__EXCERPTED RECORDS__
★ ★ ★

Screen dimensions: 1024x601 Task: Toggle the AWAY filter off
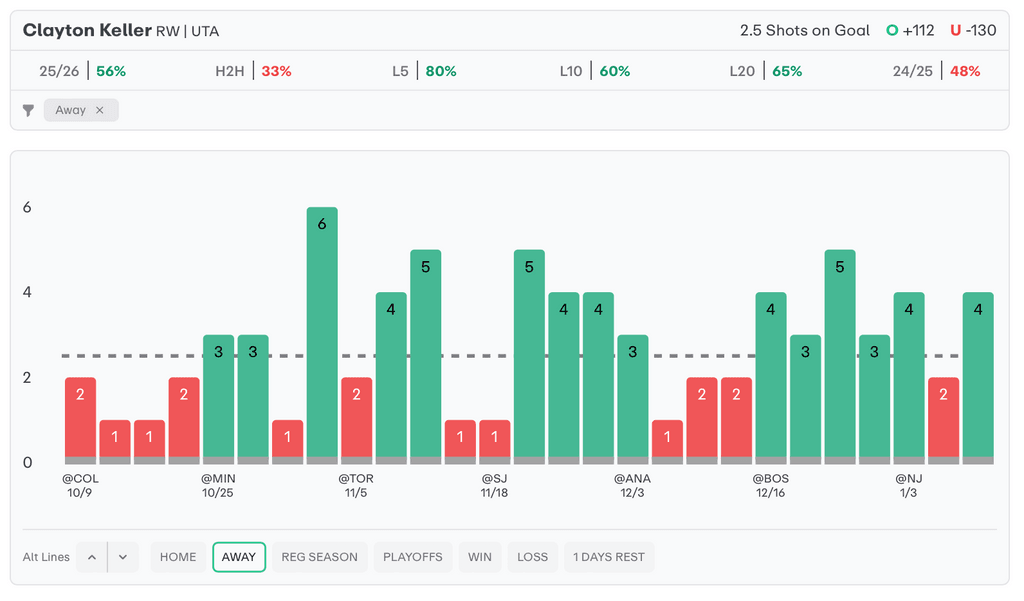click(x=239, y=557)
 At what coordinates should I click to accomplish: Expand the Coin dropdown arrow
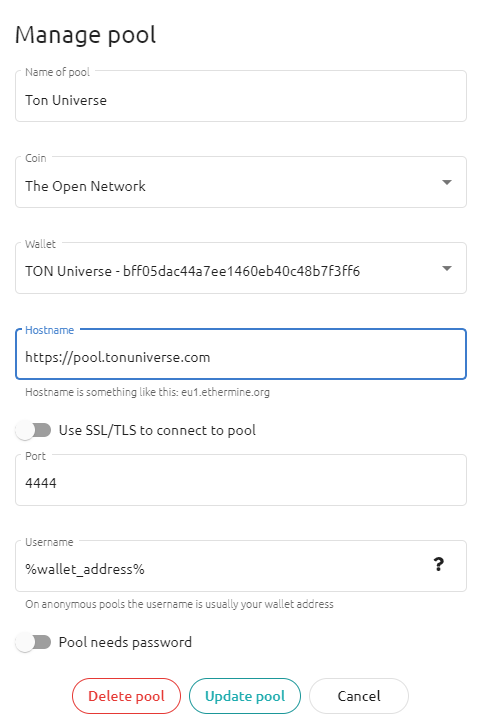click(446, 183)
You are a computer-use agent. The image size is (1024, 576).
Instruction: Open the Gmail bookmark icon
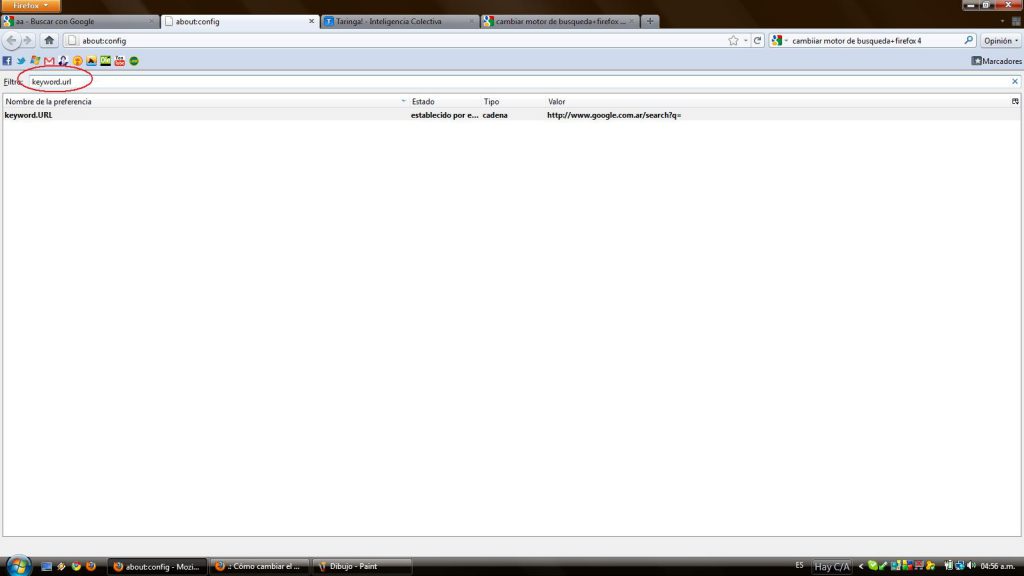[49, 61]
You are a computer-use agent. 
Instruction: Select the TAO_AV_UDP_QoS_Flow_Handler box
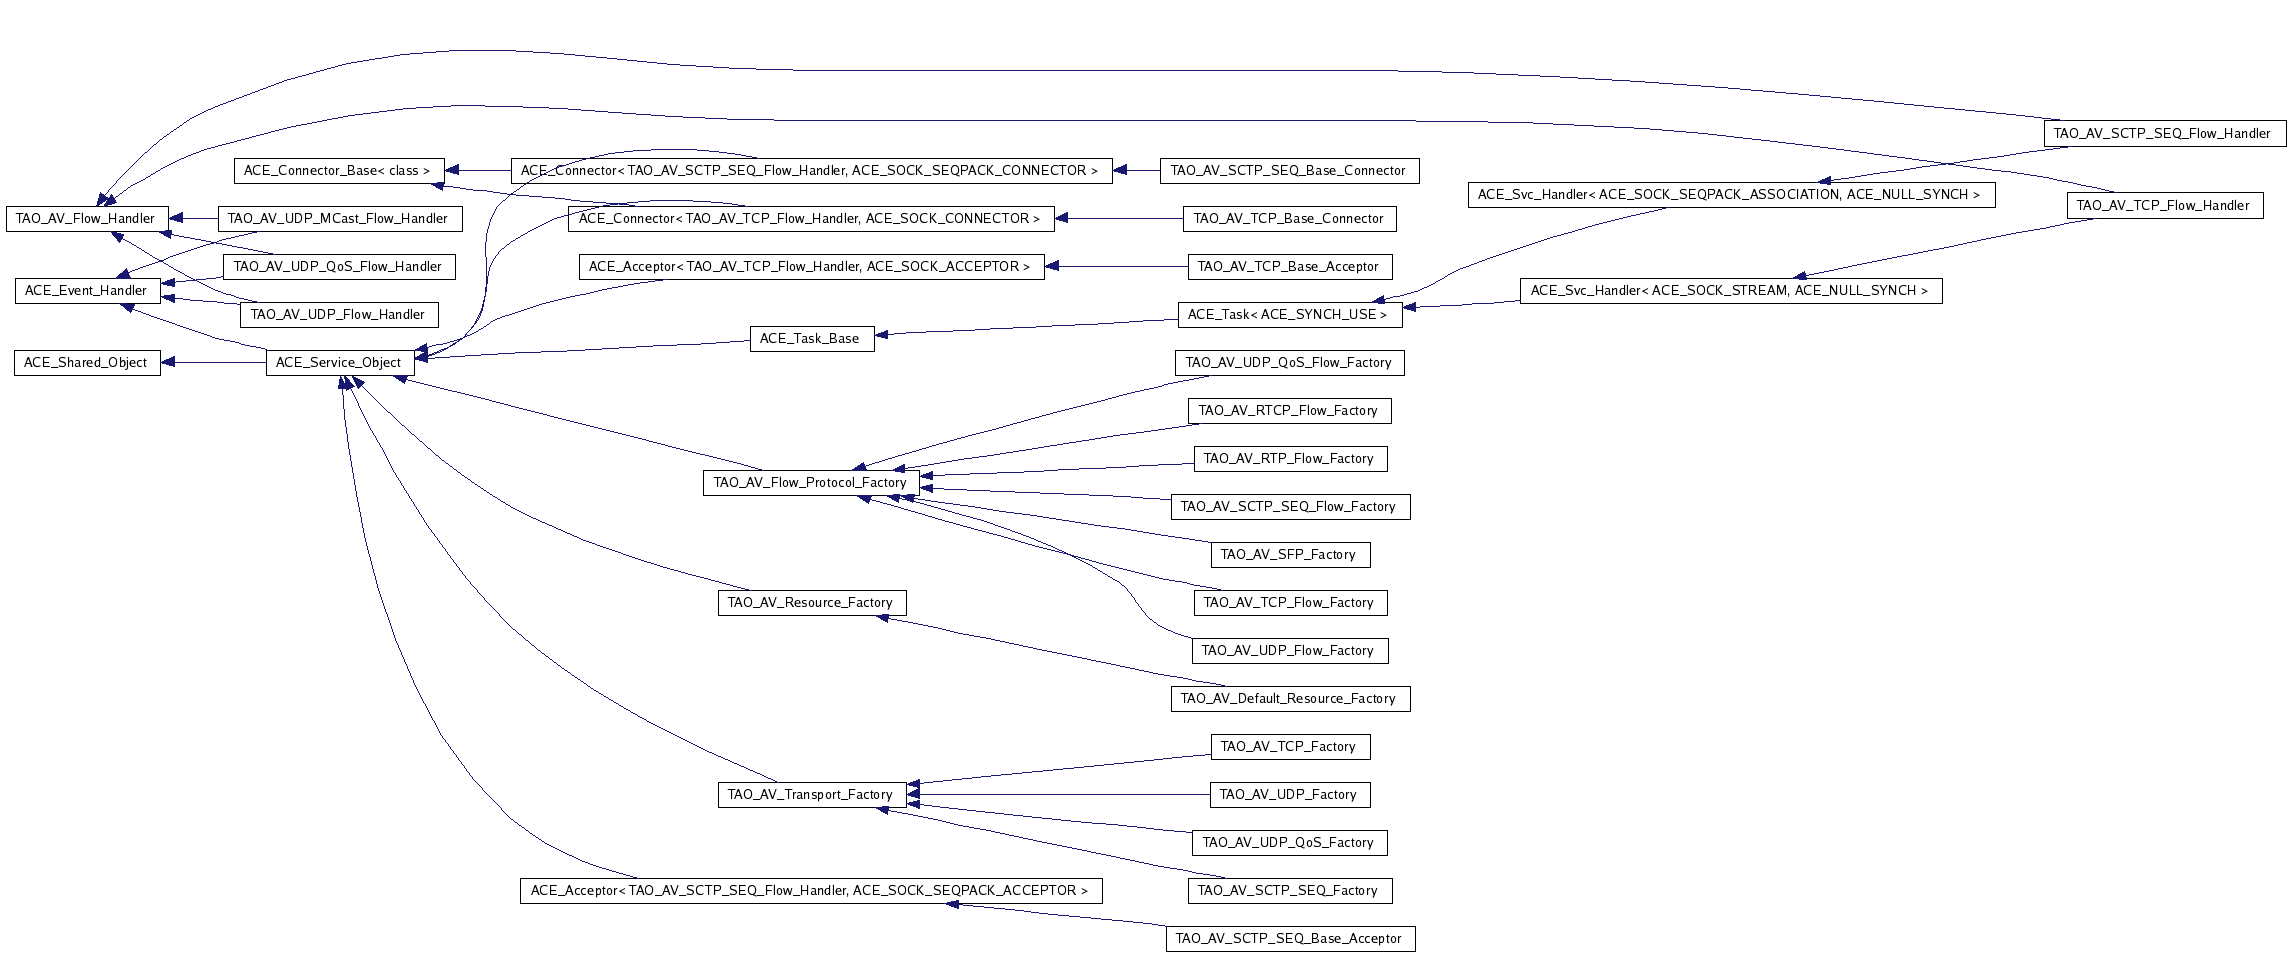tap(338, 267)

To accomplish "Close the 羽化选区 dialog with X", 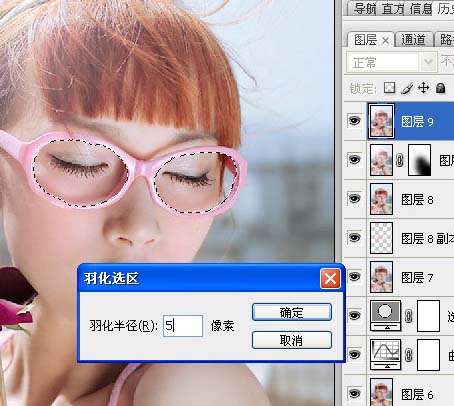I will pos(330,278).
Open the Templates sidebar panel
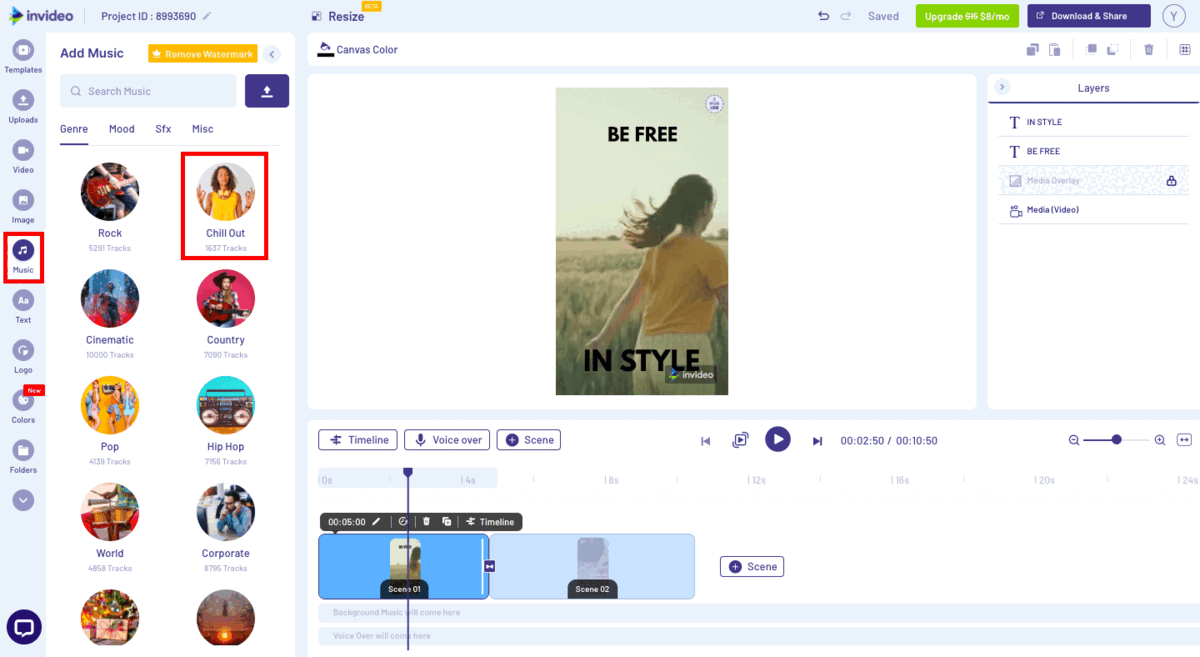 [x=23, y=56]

★ ★ ★

__WORK INSTRUCTIONS__
All lines with the string "computer" must be copied from the data.

__WORKED SOLUTION__
You are a computer-use agent. The image size is (1024, 576).
You are a computer-use agent. 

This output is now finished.